Alla seconda cerchia di mura appartengono: Porta Aurea (realizzata in pietre, ancor oggi ben conservata doveva essere l’avamposto romano della medievale Porta Fratta poco distante), Porta Catena (detta anche di S. Antonio, oggi in via Matteotti da cui si sviluppa il borgo Ulpiano) Porta di Santa Prassede (presso il Borgo Nuovo a nord della città). Il Muro Etrusco, composto di enormi massi di pietre incastrate e non murate ci fa comprendere perché l’architetto Vitruvio lo propose come modello di solidissima fortificazione nell’antica Roma. Il muraglione è chiamato impropriamente “etrusco” dato che fu costruito realmente in epoca romana ed è considerato una delle più imponenti opere romane di Todi. Contiene all’interno due cunicoli (inferiore e superiore) costruiti per scopi idraulici e ancora funzionanti.

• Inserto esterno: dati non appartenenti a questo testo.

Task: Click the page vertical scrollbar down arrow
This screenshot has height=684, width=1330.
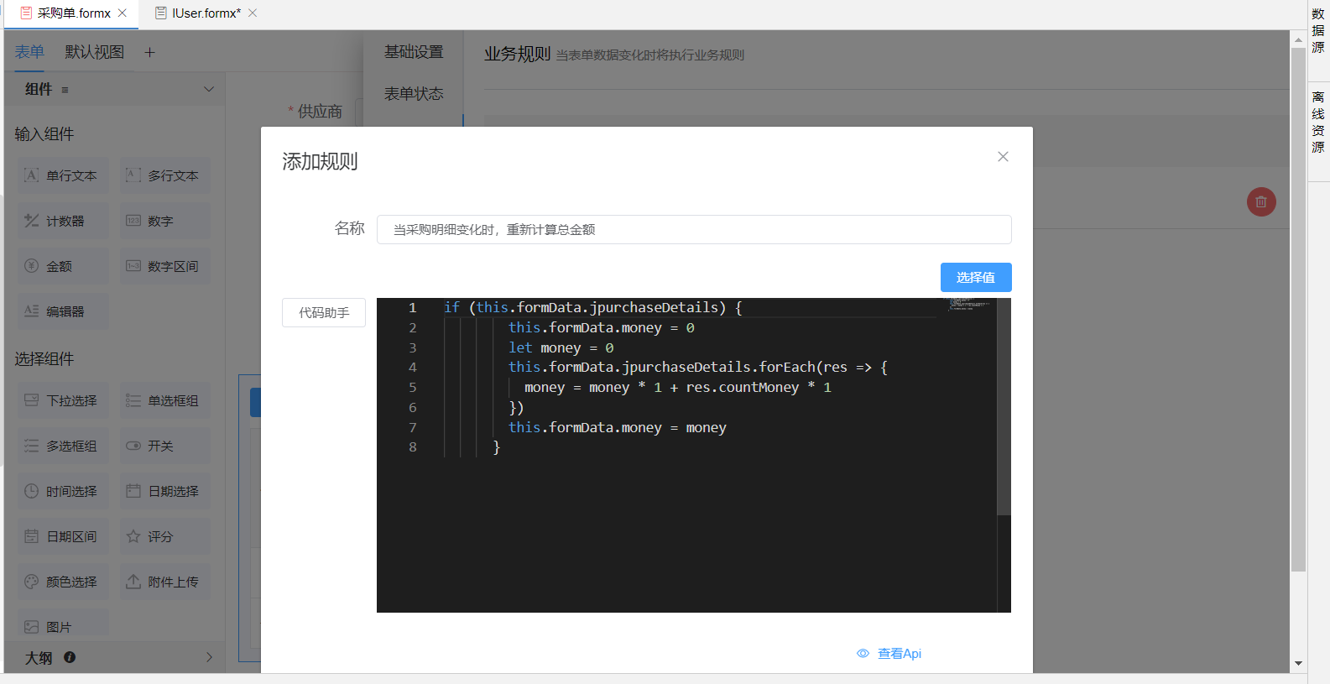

Della cinta muraria più antica si conserva solo Porta Marzia che si apre sulla via Roma ma è la più bella ed integra. Il nome ricorda gli onori che in epoca romana i tuderti tributavano al loro dio protettore, Marte. Costituita da grandi blocchi di pietra squadrata, è sormontata da splendida balaustra-loggetta di stile rinascimentale ed appartenente al vicino palazzo Laurenti, ora Orsini. Un lato del bel palazzo insiste sulla piazzetta di Marte, a sinistra dell’arco, in fondo alla quale, sotto il portico, c’era l’antica chiesa della Concezione, da cui il nome della porta. Salendo le agevoli scalette a destra della porta, si giunge in una piazzetta sulla quale si affaccia la piccola chiesa dei SS. Filippo e Giacomo, recentemente restaurata, un tempo scrigno di preziose opere d’arte ora conservate in Pinacoteca.

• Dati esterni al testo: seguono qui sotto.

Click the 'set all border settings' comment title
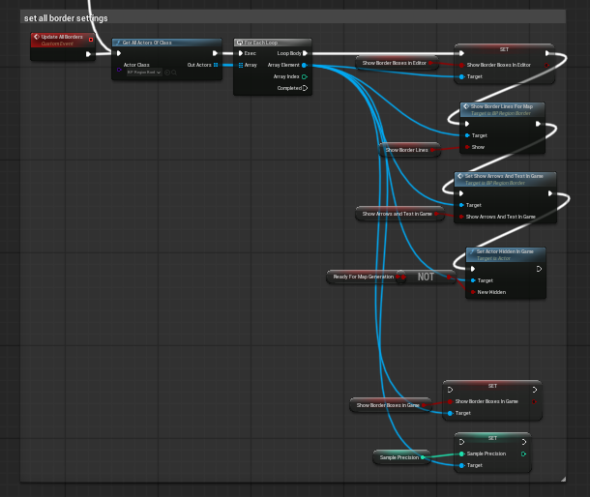 coord(66,18)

Il podestà in carica nel 1283, Roffredo Caetani, portò a termine la costruzione di una nuova porta che da lui prese il nome di Porta Caetana o Gaetana. La porta realizzata all’epoca non è quella visibile oggi all’esterno del torrione che è successivo, ma si trova all’interno. È un arco molto ampio sormontato da una camera di tiro, simile alle altre porte maggiori della città. Sulla sua facciata erano presenti due stemmi dei Caetani, solo uno dei quali ancora conservato. In mancanza di riferimenti precisi si immagina che anche il torrione appoggiato contro la porta fu realizzato assieme agli altri contigui nel periodo in cui Francesco Sforza fu signore di Todi (1434-1442). I lavori alle mura promossi dal famoso condottiero servivano per adeguarle al nuovo modo di fare la guerra con l’impiego massiccio delle armi da fuoco. I torrioni vennero realizzati nei tratti più difficili da difendere per colpire ai fianchi chi avesse attaccato la città. Essi presentano scarpatura nella parte inferiore per resistere meglio ai colpi delle artiglierie e sono completati in alto da una bertesca sporgente dotata di caditoie per gettare pietre e quant’altro dall’alto. La mancanza della quarta parete verso la città garantiva che la torre non potesse essere utilizzata dal nemico qualora se ne fosse impadronito. La nuova Porta Caetana venne realizzata sul fianco del torrione, nettamente più stretta della precedente e dotata di ponte levatoio, di cui si vedono ancora gli scassi dei due bolzoni. È possibile che i conci dell’arco a sesto acuto e lo stemma della città siano di conci dell’arco a sesto acuto e lo stemma della città siano di reimpiego e che provengano dalla vicina Porta di Santa Caterina, demolita dallo Sforza. Infatti, lo stemma presenta una evidente scheggiatura nella parte inferiore e inoltre raffigura l’aquila senza la tovaglia tra gli artigli, particolare questo ben consolidato nell’iconografia del XV sec.